__RECORDS FOR THE EXERCISE__
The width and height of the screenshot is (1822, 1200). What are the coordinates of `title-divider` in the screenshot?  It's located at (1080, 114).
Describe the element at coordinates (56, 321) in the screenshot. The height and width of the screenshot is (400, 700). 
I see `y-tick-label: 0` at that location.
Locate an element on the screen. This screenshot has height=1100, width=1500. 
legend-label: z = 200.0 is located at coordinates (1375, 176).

...

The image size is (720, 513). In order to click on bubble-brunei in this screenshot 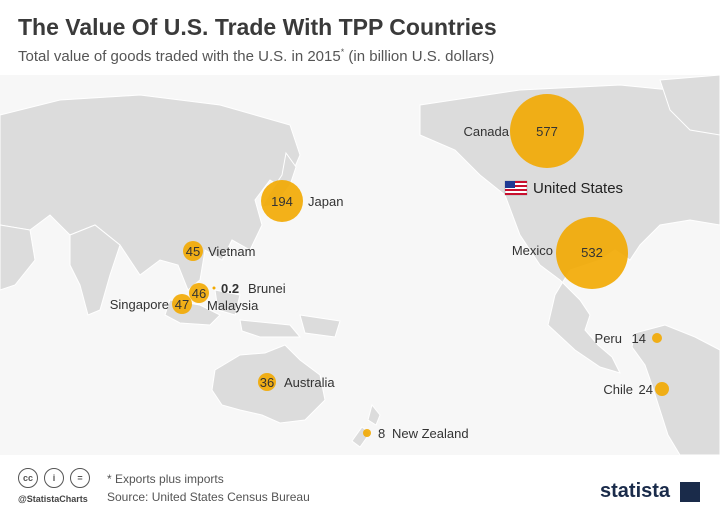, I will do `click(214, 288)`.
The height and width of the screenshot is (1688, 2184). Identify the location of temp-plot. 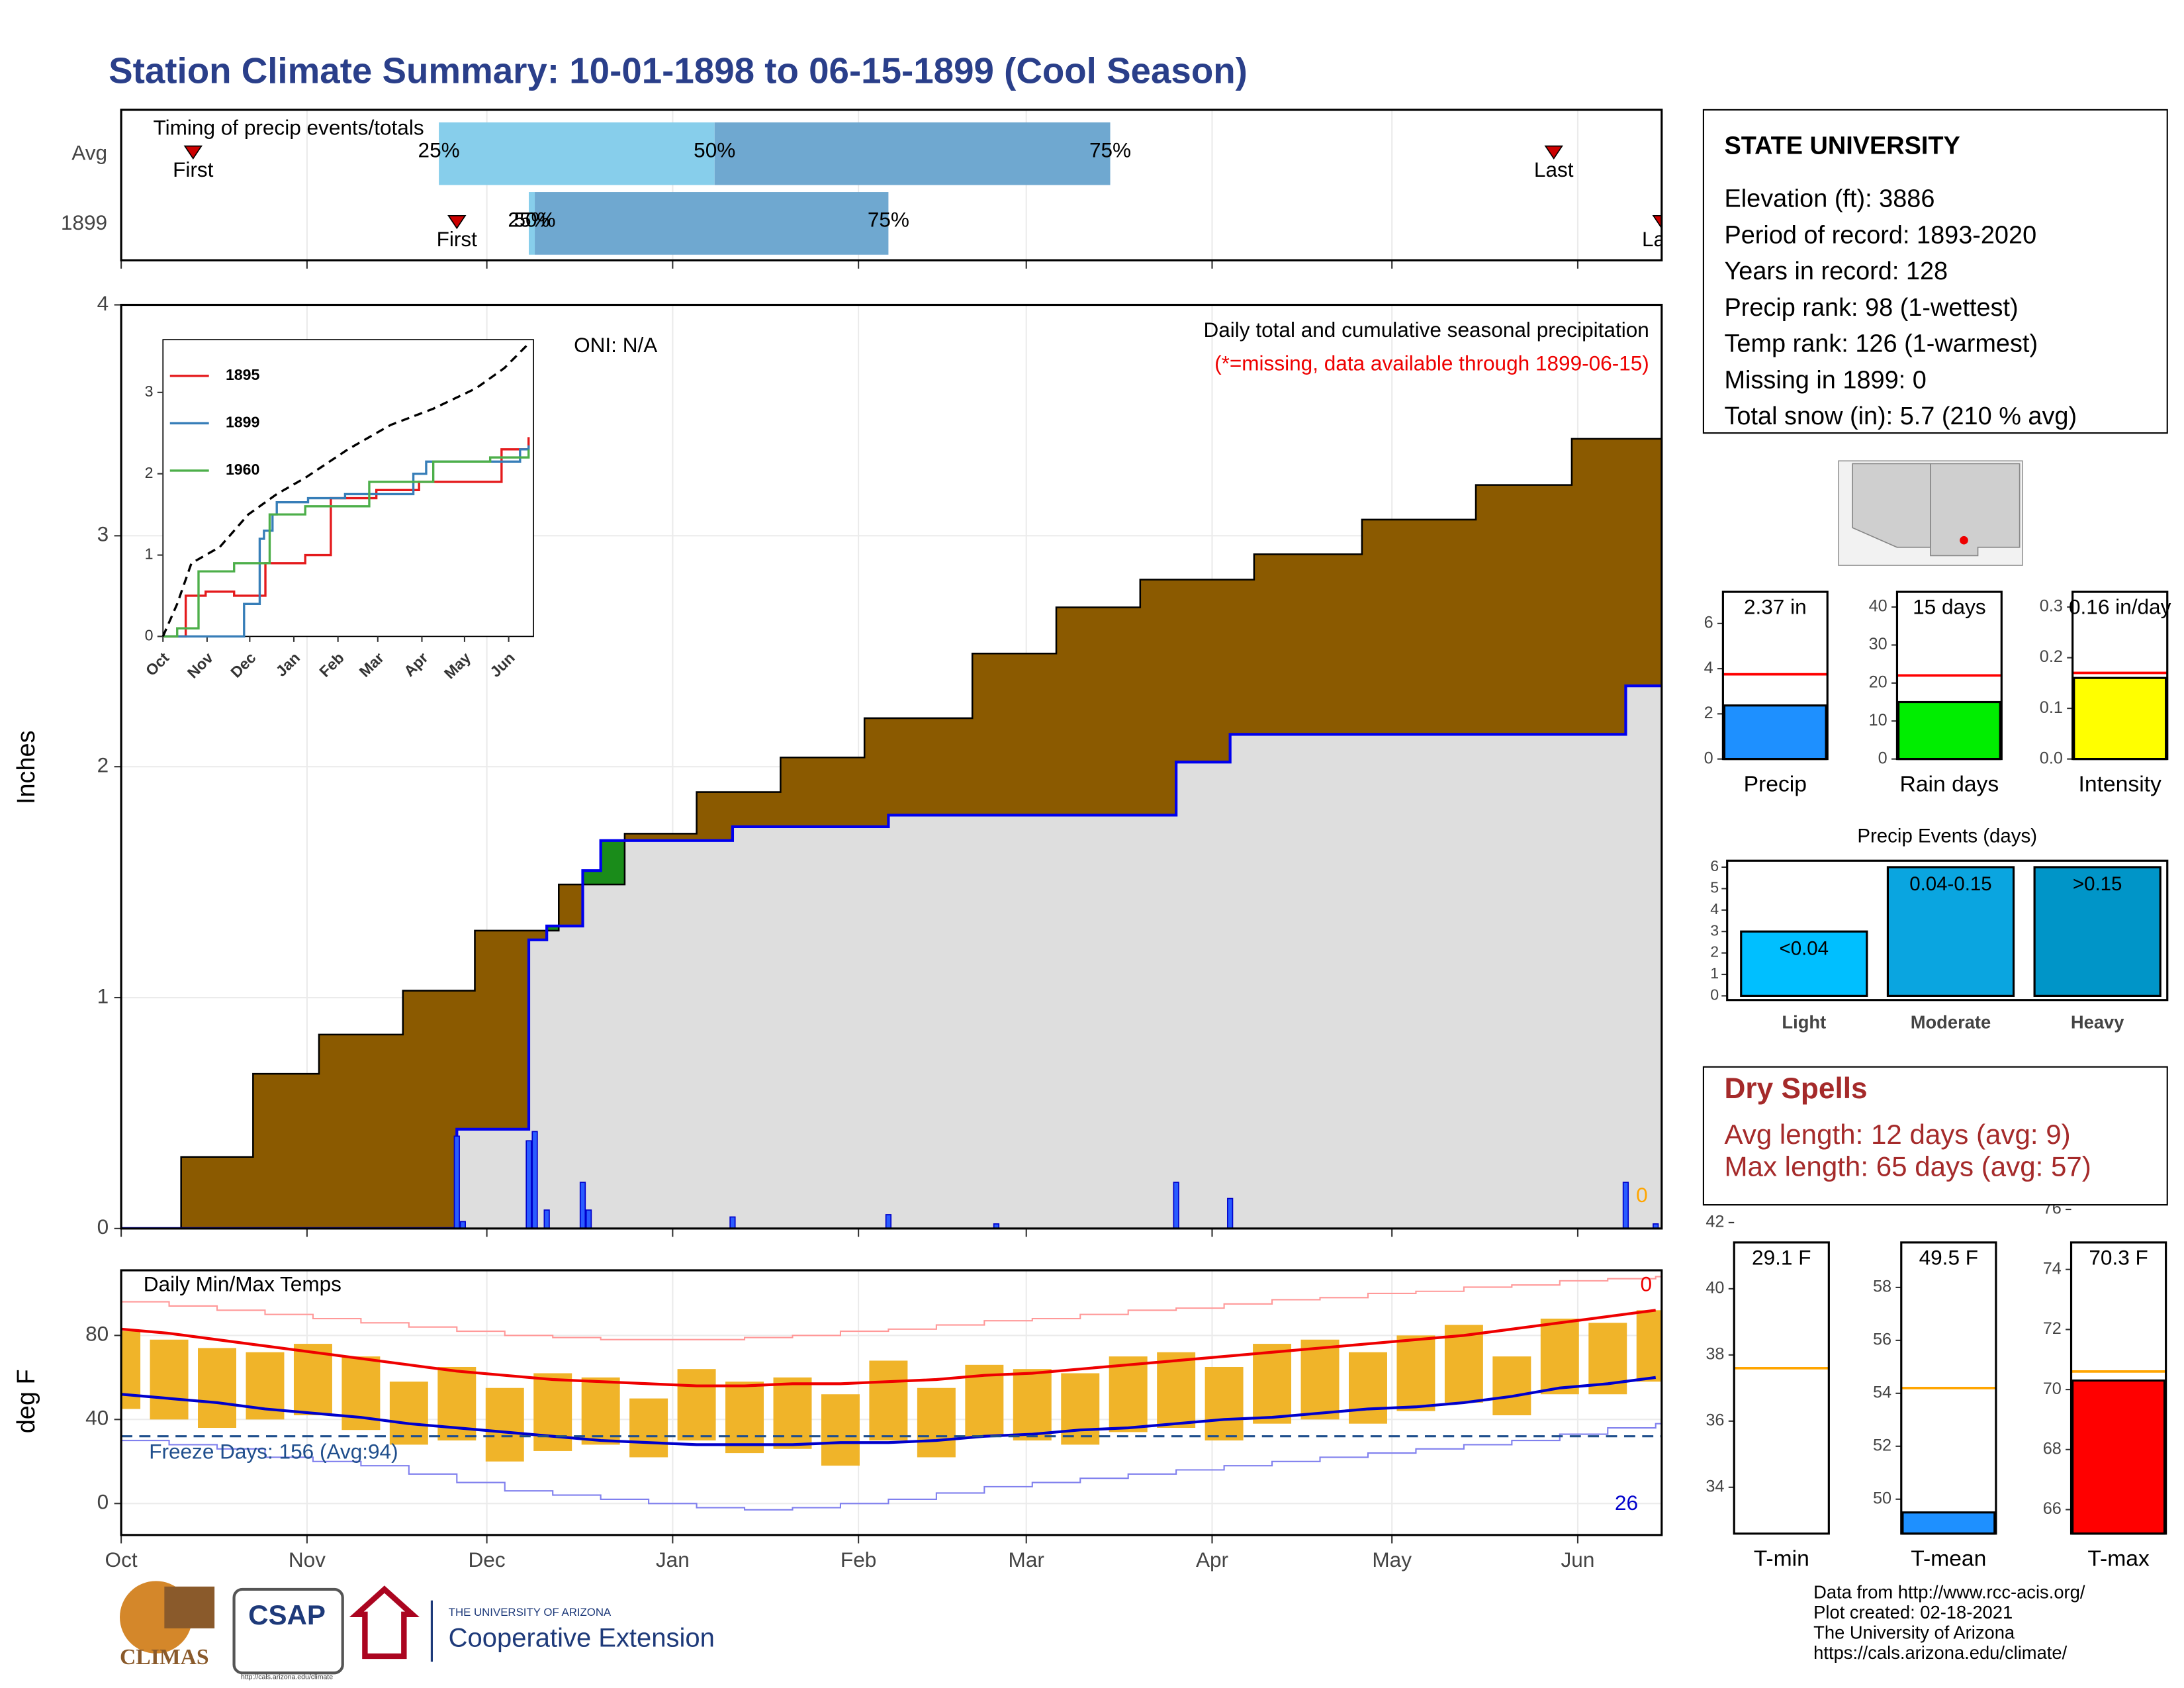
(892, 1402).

__WHAT THE TASK REQUIRES__
Quote the listing from the line containing "The width and" up to and including the line containing "legend-label: z = 200.0".

__ANSWER FOR THE TASK__
The width and height of the screenshot is (1822, 1200). What are the coordinates of `title-divider` in the screenshot?  It's located at (1080, 114).
Describe the element at coordinates (56, 321) in the screenshot. The height and width of the screenshot is (400, 700). 
I see `y-tick-label: 0` at that location.
Locate an element on the screen. This screenshot has height=1100, width=1500. 
legend-label: z = 200.0 is located at coordinates (1375, 176).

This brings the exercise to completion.